DWINDLING hopes of a factory-built right-hand-drive Chevrolet Camaro for Australia appear to have been snuffed out by a General Motors decision to introduce the Australian-designed and engineered, Canadian-built muscle car into Britain as left-hand drive boutique model.
Chevrolet UK took the opportunity of an appearance of the Camaro at the Goodwood Moving Motor Show this week to announce that it would sell the two-door coupe in Britain from 2011, in top-shelf 6.2-litre 318kW V8 SS guise.
But according to Autoexpress, the vehicle will be sold only in left-hand drive for the time being – a move that seemingly dashes any hope of an early right-hand-drive variant that could have opened the door for the introduction of the car to Australia, in this generation at least.
And although the official Chevrolet media release did not spell out details such as projected sales volumes, Autoexpress said Chevrolet UK planned to sell only 100 vehicles a year starting in May 2011, and would follow up with the Camaro Convertible later in the year.
Holden senior manager product communications Jonathan Rose told GoAuto that the Camaro was still “not on the horizon” for Australia.
“While this is a brilliant car and one that we have a real soft-spot for, given the work we undertook on it, there’s not plan to introduce it at this stage,” he said.
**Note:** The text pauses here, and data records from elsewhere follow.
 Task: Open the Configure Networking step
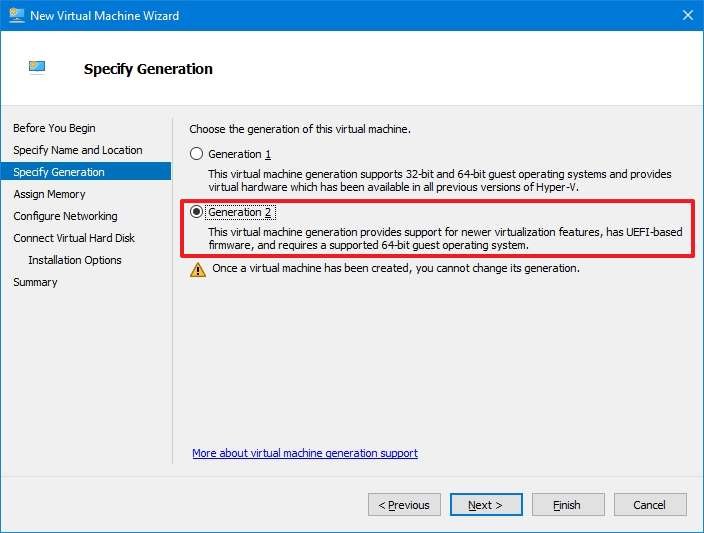click(65, 216)
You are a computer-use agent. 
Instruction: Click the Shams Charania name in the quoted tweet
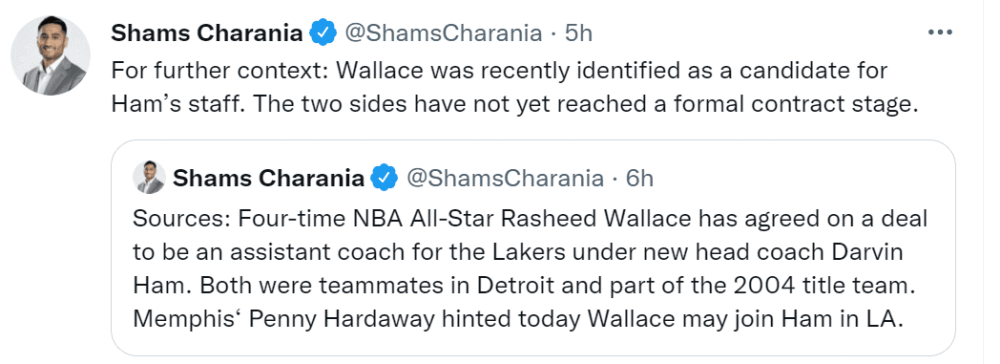tap(268, 178)
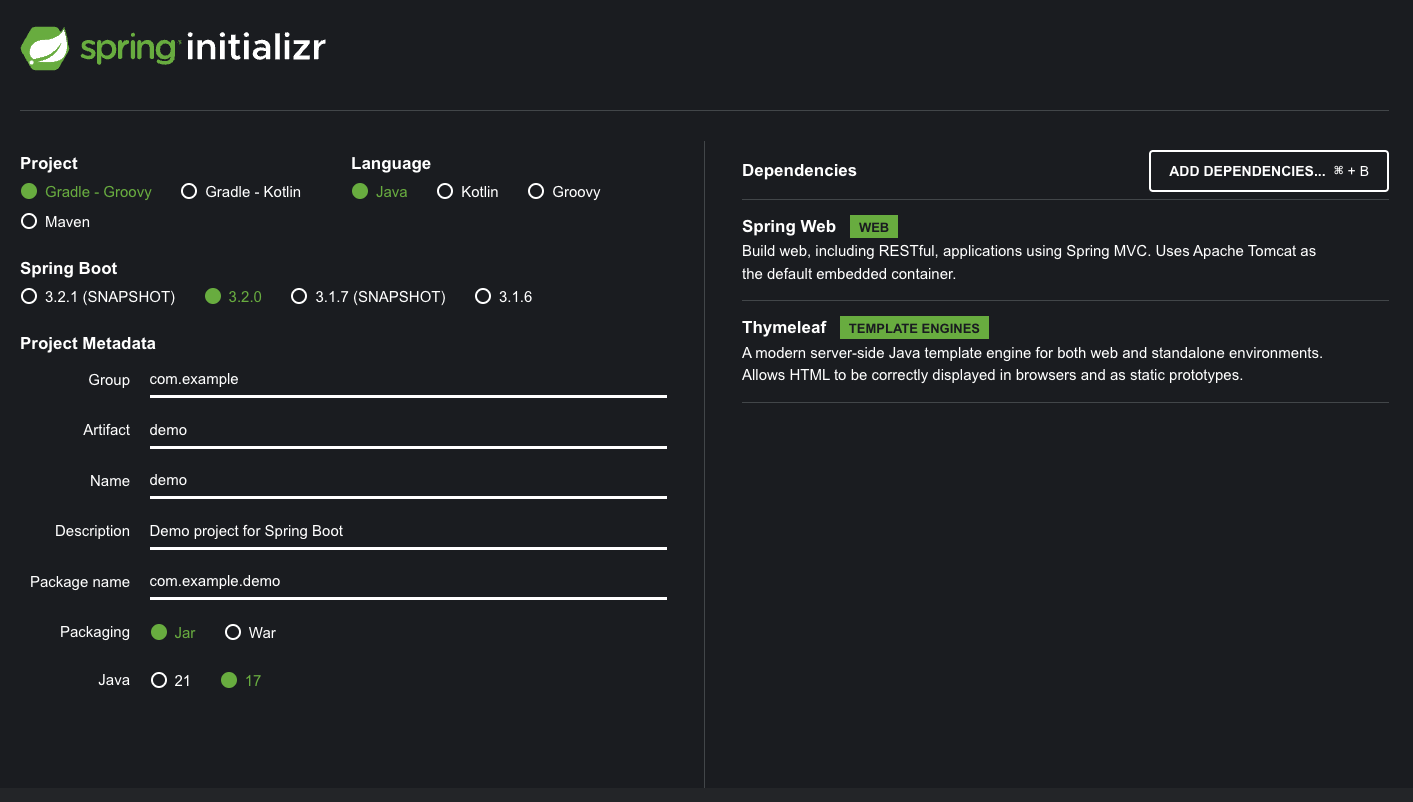Viewport: 1413px width, 802px height.
Task: Focus the Group input field
Action: [408, 380]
From top: Chevrolet Camaro Convertible, 2007 Camaro Convertible Concept.
Just six months ago, then GM vice chairman Bob Lutz said at the Detroit motor show that he was still confident the Camaro would go into right-hand drive production.
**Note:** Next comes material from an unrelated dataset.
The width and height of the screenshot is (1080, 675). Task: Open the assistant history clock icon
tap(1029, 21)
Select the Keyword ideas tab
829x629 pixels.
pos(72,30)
“The Camaro at some point will be factory right-hand drive. That is what we are currently looking at with a great deal of focus,” Mr Lutz said.
“It would be built in the plant in Canada and shipped from here in right-hand drive for right-hand drive markets and, you know, why not?” he said.
But Mr Lutz has gone, and the UK decision to go with left-hand drive sales indicates that a right-hand-drive version is still at least a couple of years away, and maybe never.
Without sales support from high-volume right-hand-drive markets such as the UK and Japan, Holden has little hope of proving a business case for Australia, with its projected small volumes.
One of the few ways Australian drivers can lay their hands on a right-hand-drive Camaro is to buy a converted car from Queensland-based Performax International for $139,000 driveaway.
Although GM formally announced that development of a factory right-hand-drive Camaro had been killed off in early 2009, at the height of the global financial crisis, talk of a resumption of RHD planning has surfaced from time to time, seemingly nudged along by Camaro champion Mr Lutz.
The Camaro is built on the Holden-engineered Zeta rear-drive architecture, and was penned at Holden’s Port Melbourne design centre.
The Holden design – which was GM’s second attempt after GM powerbrokers baulked at the original concept done in Detroit – won the 2010 World Car of the Year award.
Like most sports cars, sales soared in the first 12 months after it was launched in the US in April 2009, but volumes have slowed this year, down 19 per cent year to date.
Chevrolet is hoping the volumes will receive a kick along with the release of the convertible version in the first quarter of 2011.